Blindness is one of the most terrifying books I've ever read. Written by 1998 Portuguese Nobel Laureate, Jose Saramago in 1995, it tells the story of a mysterious white blindness that infects Saramago's home nation of Portugal. Just as Dante tortures Italians in The Divine Comedy, Saramago tortures the members of his nation, portraying them as quite awful human beings in addition to infecting them with an illness that basically wipes them out. The heart of the novel takes place in an internment camp, where people struck by the blindness and suspected of being struck by the blindness are housed with minimal facilities and minimal food.

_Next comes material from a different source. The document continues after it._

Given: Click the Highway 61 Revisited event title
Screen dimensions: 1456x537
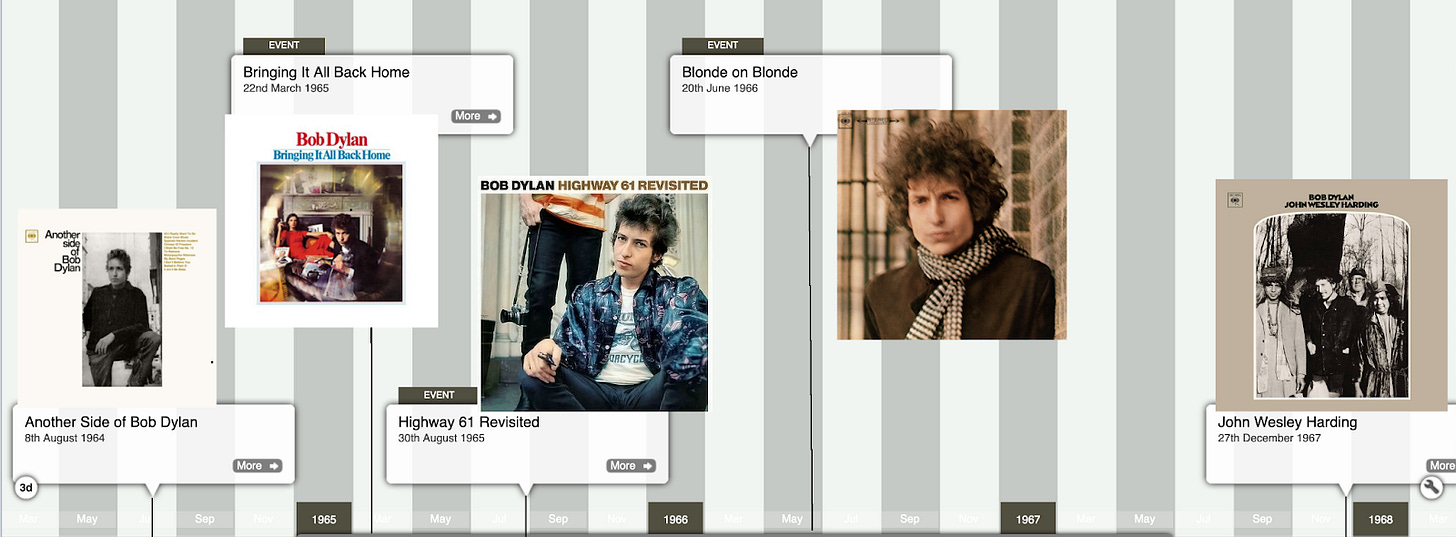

The first third of the book sets up the scene and the characters in the abandoned mental hospital that is used to intern the blind people in hopes of keeping the sickness from spreading. It is dark, but one could almost imagine it being a high-school play. Then it turns into equal parts Andersonville and Lord of the Flies, plus well, you can guess what they do to the women. The final third sees the main characters escaping the camp as the blindness spreads to the entire nation.
I read the audiobook, which is a lot easier than reading Saramago in print. Saramago doesn't use quotation marks or paragraph breaks to separate the different speakers. This distinction is effected in the audiobook by the narrator using different and consistent voices for each character. Blindness is an incredible piece of literature, and it was mentioned in particular by the Nobel committee when it awarded Saramago the Nobel Prize in Literature in 1998. I've already bought another book by this author.
I read the book, and I had to remind myself to breathe, in part because of that absence of punctuation that gives the tale a sense of extreme urgency. It is terrifying, and you are caught up in the horror of the people, and in the particular plight of the doctor's wife. If a person is in the least bit claustrophobic, he or she is probably going to be affected even more.